Whenever we delve into the past, we seem to be focused on the visual. When it comes to the Viking Age, most of the discussion and controversy seem to concern how they dressed, how their houses and ships looked like and so on. But how did it sound? What did life in the Viking Age sound like? Lately, I have looked at my research with a more audial approach. And I have tried to imagine how daily life sounded back then.
First of all, I think it’s safe to say that silence was everywhere. These days, something is always making a sound and we don’t even notice. There are cars, ventilation systems, airplanes up in the sky. Everywhere, there is a sound. But for anyone living a thousand years ago, silence was the normal state of things. Of course, you would have the sound of the wind in the leaves, the waves down at the beach, your footsteps in the grass. But in between those sounds, you would have silence. To modern people, the sound of silence can actually be annoying. We hear the blood rushing, our heart pounding and we’re not used to that. But our ancestors were, and I think that is one of the most important differences between us and them.
Some sounds that we find uncommon and exotic, would have been almost boring to them. When you woke up, you would hear either the sound of flint against steel or someone blowing into the embers of last night’s fire. Due to the lung diseases that seems to have been common back then because of the smoke from the fireplaces, you would hear caughing as people woke up. The sound of the axe processing firewood would also have been well known to you. If the animals were kept in one half of the longhouse, you’d hear the sheep and the horses telling you to get up and feed them.
And what about the music? We know that the Viking culture was a rich one. Life in the longhouse was not gloomy and depressing, far from it. The Norse had their tradition of «kvad», which is basicly poetry performed in front of an audience. Sometimes, this was improvised. They had songs and on their beautiful instruments, they played some of the most haunting tunes the world has ever heard. Flutes, drums and the lyre seems to have been the most common instruments, with the addition of the taglharpe, a horse hair harp played with a bow.
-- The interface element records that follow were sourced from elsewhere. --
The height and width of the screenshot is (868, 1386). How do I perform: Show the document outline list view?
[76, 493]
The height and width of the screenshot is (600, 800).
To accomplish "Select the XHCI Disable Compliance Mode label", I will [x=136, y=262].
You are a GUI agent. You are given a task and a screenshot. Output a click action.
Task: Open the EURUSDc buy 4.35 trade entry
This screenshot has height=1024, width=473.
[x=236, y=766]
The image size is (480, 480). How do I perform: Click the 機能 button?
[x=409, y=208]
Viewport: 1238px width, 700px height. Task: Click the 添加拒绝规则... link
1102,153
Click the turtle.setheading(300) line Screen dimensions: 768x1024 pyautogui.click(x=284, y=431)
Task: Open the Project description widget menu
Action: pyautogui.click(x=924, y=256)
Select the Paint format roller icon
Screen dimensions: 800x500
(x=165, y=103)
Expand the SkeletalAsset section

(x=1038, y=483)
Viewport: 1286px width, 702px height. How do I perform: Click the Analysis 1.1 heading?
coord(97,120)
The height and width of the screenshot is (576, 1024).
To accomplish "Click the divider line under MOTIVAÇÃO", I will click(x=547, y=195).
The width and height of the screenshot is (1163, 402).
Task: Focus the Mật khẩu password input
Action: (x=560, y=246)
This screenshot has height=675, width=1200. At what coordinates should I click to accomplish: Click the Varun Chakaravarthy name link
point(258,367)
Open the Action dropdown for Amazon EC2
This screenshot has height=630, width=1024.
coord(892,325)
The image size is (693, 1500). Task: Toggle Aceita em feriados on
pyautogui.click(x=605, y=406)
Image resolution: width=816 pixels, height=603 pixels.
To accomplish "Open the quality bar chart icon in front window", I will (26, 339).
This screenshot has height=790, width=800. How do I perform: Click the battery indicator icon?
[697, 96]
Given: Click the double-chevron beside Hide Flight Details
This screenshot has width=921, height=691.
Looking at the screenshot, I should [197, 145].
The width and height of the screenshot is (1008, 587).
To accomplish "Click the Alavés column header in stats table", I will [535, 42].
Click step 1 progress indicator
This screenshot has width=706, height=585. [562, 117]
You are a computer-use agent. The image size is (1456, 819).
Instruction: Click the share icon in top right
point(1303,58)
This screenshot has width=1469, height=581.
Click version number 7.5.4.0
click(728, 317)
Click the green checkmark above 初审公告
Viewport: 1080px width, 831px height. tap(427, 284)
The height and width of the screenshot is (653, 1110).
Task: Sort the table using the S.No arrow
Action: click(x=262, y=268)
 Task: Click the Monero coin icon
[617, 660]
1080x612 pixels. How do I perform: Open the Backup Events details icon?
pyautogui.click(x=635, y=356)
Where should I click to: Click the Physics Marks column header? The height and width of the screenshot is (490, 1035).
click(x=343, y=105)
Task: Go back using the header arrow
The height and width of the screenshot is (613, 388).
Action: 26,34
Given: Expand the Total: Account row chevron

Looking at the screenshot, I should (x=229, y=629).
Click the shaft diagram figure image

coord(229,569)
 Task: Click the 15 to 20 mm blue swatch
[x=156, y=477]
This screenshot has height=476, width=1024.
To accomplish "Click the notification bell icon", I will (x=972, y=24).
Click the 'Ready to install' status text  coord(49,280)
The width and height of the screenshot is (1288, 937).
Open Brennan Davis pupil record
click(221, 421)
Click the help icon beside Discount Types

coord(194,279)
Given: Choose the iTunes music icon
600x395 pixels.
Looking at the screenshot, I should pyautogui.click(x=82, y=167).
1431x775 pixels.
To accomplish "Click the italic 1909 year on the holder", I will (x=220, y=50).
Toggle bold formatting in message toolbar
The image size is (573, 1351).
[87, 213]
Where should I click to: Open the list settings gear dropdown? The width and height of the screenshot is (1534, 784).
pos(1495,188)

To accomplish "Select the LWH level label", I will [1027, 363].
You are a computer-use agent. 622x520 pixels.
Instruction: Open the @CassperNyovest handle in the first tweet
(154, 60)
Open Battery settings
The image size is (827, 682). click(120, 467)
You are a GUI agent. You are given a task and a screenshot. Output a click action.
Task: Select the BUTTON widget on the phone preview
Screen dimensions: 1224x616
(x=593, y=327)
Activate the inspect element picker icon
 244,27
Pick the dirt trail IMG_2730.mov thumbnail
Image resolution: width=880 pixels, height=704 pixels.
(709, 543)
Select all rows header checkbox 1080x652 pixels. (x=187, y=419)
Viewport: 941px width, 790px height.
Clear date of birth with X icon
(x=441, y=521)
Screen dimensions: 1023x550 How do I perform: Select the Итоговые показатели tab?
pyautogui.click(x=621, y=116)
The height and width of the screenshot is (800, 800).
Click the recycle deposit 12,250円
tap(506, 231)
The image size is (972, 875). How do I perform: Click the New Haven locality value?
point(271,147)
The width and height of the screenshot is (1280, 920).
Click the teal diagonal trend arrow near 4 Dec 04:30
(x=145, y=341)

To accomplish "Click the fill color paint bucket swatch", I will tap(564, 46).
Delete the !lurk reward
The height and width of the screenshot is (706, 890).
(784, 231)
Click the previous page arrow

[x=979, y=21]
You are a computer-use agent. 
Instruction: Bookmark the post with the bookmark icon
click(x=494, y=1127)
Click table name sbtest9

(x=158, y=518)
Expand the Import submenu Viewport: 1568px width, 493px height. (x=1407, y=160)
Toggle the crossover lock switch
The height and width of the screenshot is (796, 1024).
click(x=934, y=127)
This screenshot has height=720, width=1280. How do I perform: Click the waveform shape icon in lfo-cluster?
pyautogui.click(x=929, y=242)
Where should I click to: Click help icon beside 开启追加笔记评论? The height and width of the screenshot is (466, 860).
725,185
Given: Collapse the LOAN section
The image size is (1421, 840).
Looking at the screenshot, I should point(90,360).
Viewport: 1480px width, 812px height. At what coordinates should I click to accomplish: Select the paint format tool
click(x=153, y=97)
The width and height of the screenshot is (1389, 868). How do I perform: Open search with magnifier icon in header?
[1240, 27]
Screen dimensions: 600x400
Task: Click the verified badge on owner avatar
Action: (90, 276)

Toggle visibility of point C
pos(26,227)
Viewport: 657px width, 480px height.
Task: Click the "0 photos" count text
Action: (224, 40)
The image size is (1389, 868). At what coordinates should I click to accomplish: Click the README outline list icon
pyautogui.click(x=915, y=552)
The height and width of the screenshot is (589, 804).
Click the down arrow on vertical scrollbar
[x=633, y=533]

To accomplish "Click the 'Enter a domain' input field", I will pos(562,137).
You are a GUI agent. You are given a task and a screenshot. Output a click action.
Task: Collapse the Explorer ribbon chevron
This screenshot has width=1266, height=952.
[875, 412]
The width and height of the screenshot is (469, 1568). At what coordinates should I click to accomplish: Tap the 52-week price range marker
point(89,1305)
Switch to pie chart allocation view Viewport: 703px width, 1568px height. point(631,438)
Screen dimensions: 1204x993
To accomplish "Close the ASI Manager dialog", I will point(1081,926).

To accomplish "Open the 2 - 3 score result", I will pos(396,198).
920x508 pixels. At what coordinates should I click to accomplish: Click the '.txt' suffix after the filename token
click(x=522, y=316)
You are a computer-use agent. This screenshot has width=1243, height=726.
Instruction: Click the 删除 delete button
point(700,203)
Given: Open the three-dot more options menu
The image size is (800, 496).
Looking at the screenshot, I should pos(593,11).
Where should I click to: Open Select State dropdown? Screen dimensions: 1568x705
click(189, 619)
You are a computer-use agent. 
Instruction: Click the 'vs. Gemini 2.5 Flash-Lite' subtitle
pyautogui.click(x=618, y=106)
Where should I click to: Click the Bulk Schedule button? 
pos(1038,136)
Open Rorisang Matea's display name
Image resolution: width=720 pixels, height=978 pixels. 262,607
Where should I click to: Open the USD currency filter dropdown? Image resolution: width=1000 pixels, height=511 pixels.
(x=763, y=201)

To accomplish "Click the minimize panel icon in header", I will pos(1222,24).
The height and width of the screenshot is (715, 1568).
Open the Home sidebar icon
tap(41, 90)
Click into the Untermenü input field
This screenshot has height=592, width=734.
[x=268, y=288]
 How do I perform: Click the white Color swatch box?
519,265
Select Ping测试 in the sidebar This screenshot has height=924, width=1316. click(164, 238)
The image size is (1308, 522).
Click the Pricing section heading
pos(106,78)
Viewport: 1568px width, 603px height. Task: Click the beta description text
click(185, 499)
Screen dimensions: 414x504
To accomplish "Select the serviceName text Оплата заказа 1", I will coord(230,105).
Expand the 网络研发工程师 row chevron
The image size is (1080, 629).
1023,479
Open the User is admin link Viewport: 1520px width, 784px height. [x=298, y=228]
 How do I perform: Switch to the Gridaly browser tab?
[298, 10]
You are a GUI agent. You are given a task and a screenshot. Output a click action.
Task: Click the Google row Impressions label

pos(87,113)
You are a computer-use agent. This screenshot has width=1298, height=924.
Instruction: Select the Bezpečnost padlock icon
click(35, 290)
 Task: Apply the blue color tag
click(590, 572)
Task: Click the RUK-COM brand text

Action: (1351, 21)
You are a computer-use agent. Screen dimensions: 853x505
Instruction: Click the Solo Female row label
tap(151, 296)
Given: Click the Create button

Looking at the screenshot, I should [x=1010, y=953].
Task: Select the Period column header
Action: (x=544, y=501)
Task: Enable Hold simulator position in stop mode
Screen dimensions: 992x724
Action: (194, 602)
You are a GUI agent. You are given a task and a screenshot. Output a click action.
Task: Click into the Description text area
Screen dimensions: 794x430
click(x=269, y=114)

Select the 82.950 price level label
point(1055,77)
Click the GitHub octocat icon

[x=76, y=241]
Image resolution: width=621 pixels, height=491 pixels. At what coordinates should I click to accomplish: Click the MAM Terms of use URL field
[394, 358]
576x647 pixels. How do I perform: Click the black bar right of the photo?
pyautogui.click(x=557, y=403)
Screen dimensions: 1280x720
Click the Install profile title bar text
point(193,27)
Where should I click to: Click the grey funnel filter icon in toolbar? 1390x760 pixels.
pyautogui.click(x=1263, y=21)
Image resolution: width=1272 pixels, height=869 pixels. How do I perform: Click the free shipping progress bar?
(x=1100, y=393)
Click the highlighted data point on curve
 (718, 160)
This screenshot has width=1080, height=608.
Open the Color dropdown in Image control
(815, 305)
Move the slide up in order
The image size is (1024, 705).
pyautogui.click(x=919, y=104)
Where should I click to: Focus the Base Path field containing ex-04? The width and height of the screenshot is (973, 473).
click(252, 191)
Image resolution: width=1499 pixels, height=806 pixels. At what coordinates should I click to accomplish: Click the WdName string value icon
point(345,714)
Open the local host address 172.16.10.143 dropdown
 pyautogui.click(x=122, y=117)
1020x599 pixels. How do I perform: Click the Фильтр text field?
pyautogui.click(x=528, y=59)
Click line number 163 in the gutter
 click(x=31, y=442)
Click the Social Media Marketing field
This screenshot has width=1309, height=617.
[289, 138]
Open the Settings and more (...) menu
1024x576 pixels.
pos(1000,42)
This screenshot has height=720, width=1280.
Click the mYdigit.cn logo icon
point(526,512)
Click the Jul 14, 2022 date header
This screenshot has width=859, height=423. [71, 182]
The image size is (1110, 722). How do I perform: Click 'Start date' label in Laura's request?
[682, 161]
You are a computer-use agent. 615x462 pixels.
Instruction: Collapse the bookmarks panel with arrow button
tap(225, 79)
The sounds surrounding you in the Viking Age were more organic, and in my opinion much more exciting than our present noise polluted society. I believe the Norse would have been shocked by the amount of noise that surrounds us, and they would not have had our tolerance towards loud noises either. I never liked loud sounds myself, and I must say the decibel level they use in bars, in concerts etc is extreme — it is one of those things in our modern society that is totally crazy, yet nobody seems to think much about it. But it is often like that. We’re always quick to judge when it comes to those who lived in the past. Yet we fail to see ourselves.